TOP
3次ページ→

油絵
登録者:えっちな名無しさん◆Eg2dVo4A
作者:名無しの作者
(・∀・)8(・A・)5

 これは知人から教えてもらった、田中さん(仮名)という方が体験されたお話です。
 当時、田中さんはとある不動産会社で働いておられたそうです。そんなある日、会社に一本の電話がかかってき、田中さんが対応されました。
 電話の相手は、田中さんの会社が扱っていた中古物件に以前住んでいた元家主で、山本(仮名)と名乗る男性でした。
「引っ越しの際に、リビングに飾っていた油絵を置いたまま出て行ってしまった。今は遠方で暮らしていてなかなか出向く事が難しいため、申し訳ないけれど、そちらの方で処分しておいてくれないか」
 そんな感じの事を山本さんは言ってきたそうです。
 油絵くらいなら別に支障はないだろうと、田中さんは軽い気持ちでその旨を承諾し、山本さんとの電話を終えました。
 後日、仕事の所用でたまたまその物件の近くに行く機会があり、田中さんは山本さんの電話を思い出し、ついでにその場所へと向かったそうです。
 そこは二階建てのごく普通の一軒家。建てられてからかなりの年月が経過している様子で、外壁は汚れていたり表面が剥げていたりと、新居を探している人間にはイマイチ心惹かれる物件ではなさそうでした。それでもまだまだリフォームをすれば再活用出来そうで、そこまで老朽化が進んでいる訳でもなかった様です。
 田中さんは会社から持ってきた鍵で玄関を開け、中へと入りました。
 玄関を上がった途端、それまで青空の穏やかな天気だったのが一転、突然外ではかなり強い風が吹き出したようで、開けっ放しにしていた玄関のドアがバタンッ!と勢いよく締まり、ガタガタガタガタ!とガラス戸や雨戸が一斉に鳴り出したため、田中さんは思わずビクッとなり大変驚かれたそうです。
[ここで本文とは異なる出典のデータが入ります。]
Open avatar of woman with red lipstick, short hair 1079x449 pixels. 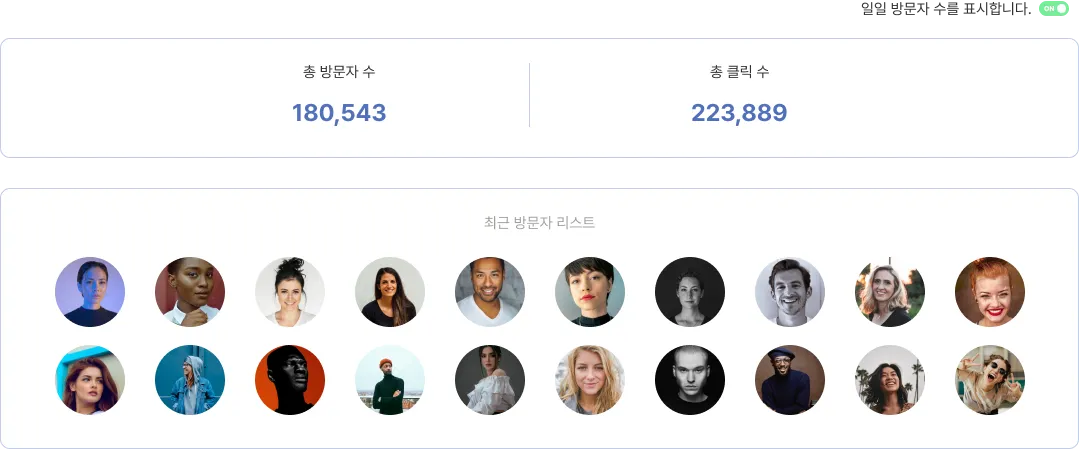(x=590, y=292)
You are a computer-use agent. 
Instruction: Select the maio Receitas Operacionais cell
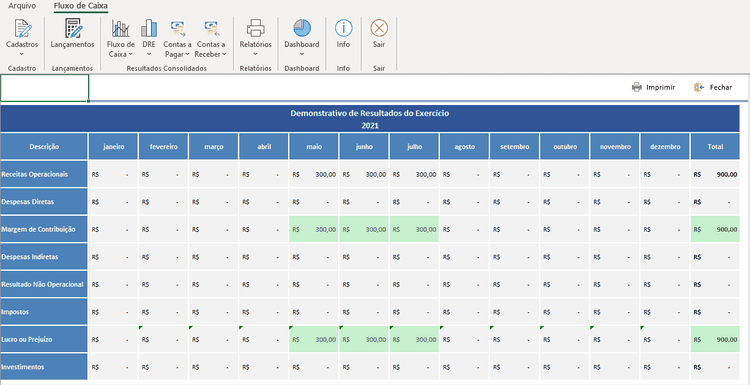click(x=314, y=175)
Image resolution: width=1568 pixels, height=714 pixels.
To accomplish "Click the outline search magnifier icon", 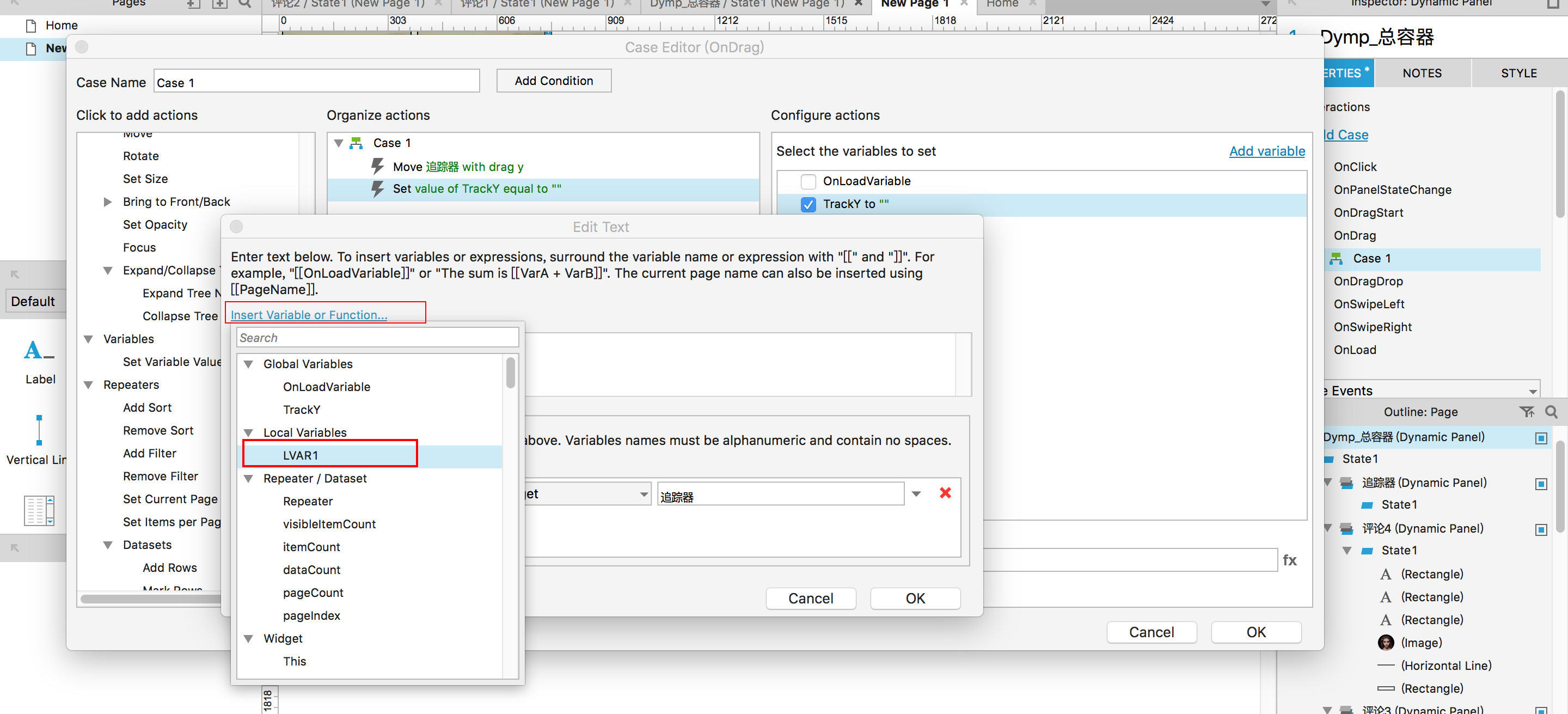I will tap(1551, 412).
 それでも薄暗い廊下を歩き、田中さんはリビングへ。電話で言っていた通り、そこに油絵があったそうです。
 家財道具は跡形もなく撤去された部屋の片隅に、20号程のサイズの額縁に納められたその油絵は、壁に立て掛けられていました。
 絵は、長いブロンド髪に白い肌の十五歳前後といった風貌の少女が描かれており、椅子に彼女がちょこんと座っているのを、真正面から見た構図だったそうです。少女の身なりや服装からして、十七〜八世紀くらいのヨーロッパ貴族のお嬢様といった感じで。理知的な雰囲気と端正な顔立ちの美少女でした。田中さんはしばらくその油絵に魅入ってしまったそうです。